From the records below, take each line where the string "Given" shows up and copy it.

● ● ● ● ●

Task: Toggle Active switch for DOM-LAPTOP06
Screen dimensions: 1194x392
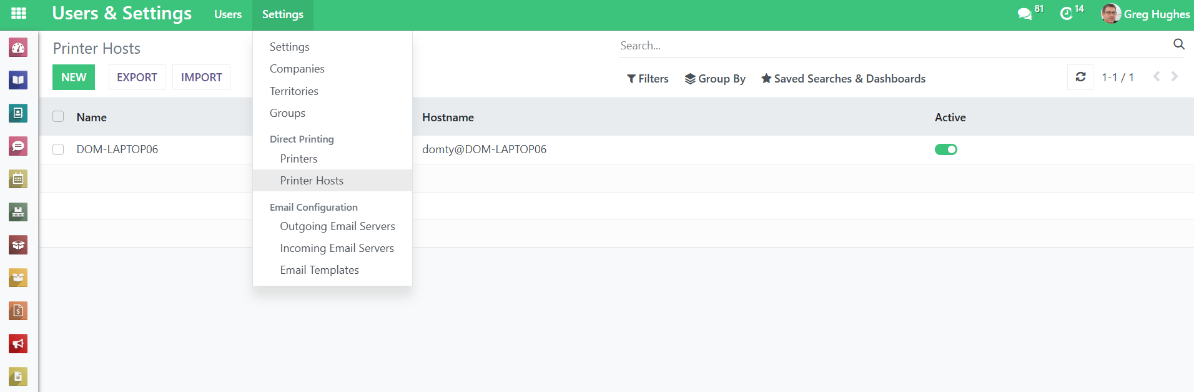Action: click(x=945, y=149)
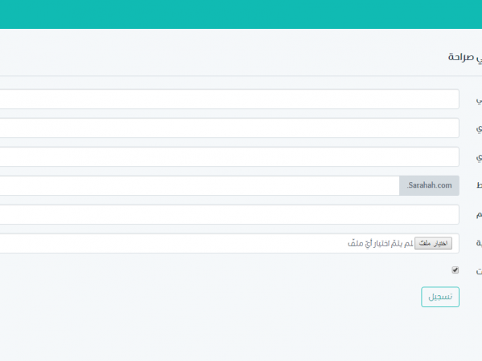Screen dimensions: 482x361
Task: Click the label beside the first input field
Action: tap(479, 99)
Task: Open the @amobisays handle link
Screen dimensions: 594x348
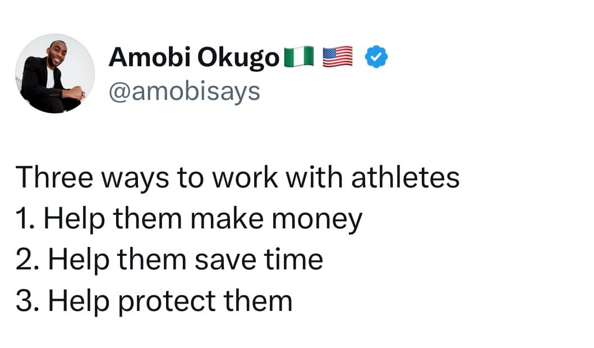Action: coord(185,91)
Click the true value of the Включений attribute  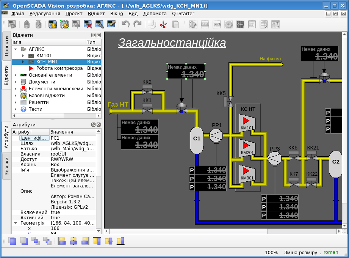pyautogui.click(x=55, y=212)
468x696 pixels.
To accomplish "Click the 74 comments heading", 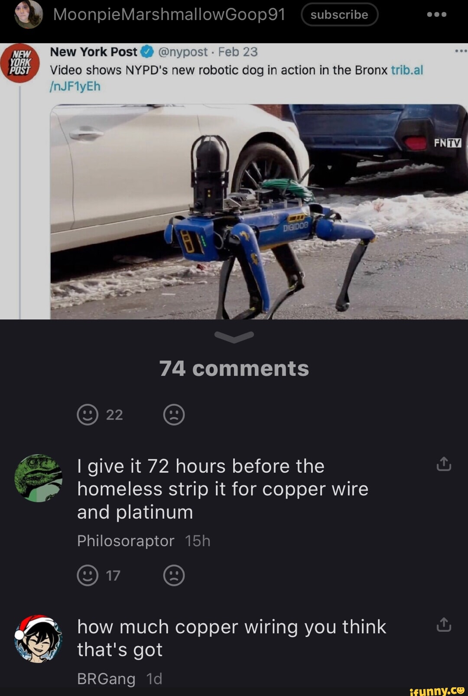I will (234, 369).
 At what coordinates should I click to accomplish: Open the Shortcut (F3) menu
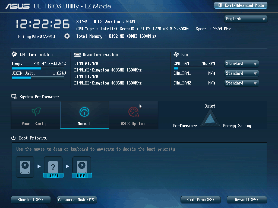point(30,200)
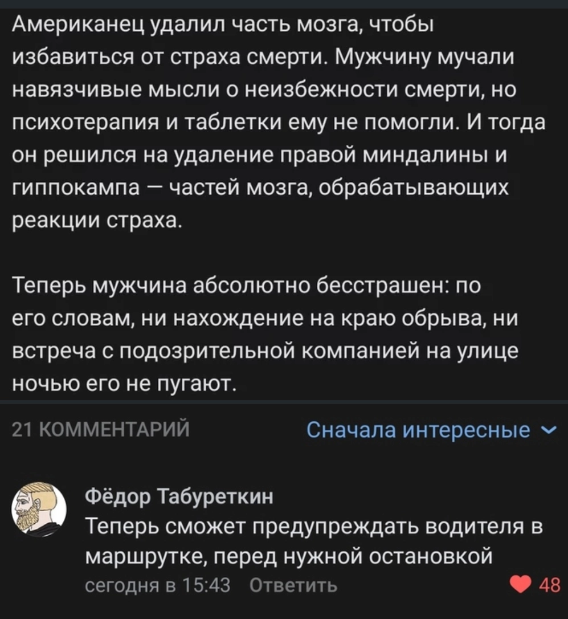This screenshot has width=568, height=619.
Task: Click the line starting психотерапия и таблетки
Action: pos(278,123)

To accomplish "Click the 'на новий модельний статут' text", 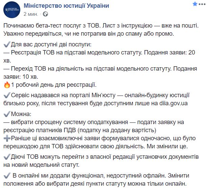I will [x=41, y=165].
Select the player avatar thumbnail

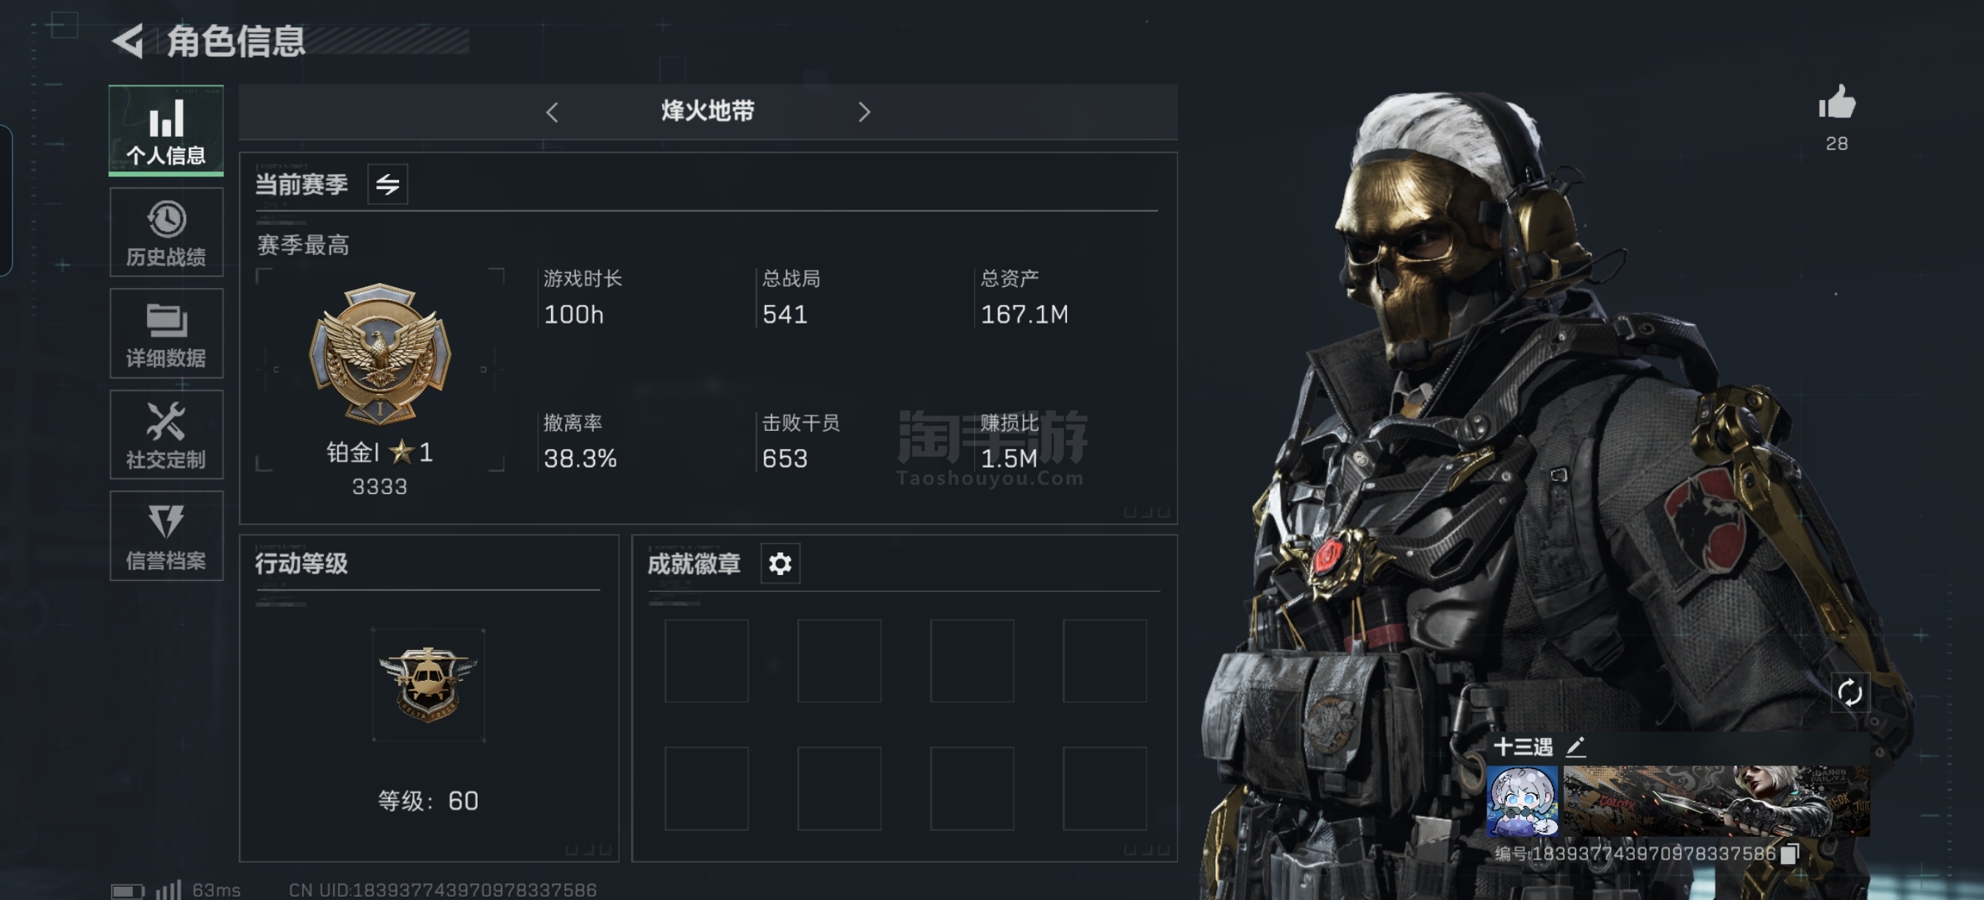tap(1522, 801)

● ● ● ● ●

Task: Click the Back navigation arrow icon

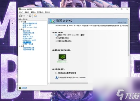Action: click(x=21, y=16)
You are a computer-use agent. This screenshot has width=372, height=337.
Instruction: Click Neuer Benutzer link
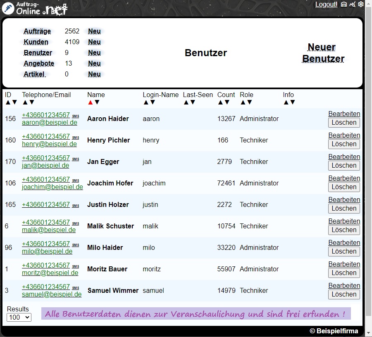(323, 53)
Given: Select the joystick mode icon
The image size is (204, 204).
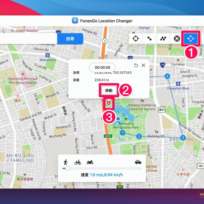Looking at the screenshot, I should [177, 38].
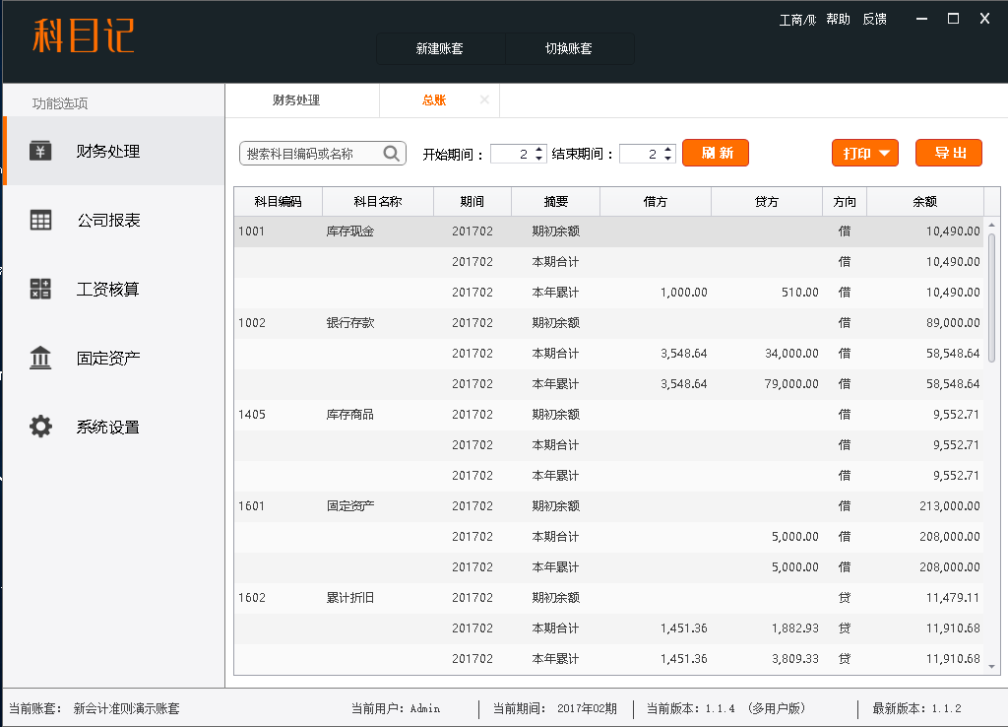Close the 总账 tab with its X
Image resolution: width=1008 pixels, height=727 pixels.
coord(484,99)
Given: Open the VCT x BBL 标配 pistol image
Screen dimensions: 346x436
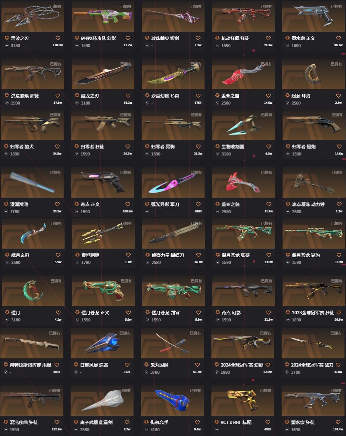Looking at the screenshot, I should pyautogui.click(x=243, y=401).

● ● ● ● ●

Solution to this exercise –
Given: Select the joystick mode icon
Given: Open the VCT x BBL 标配 pistol image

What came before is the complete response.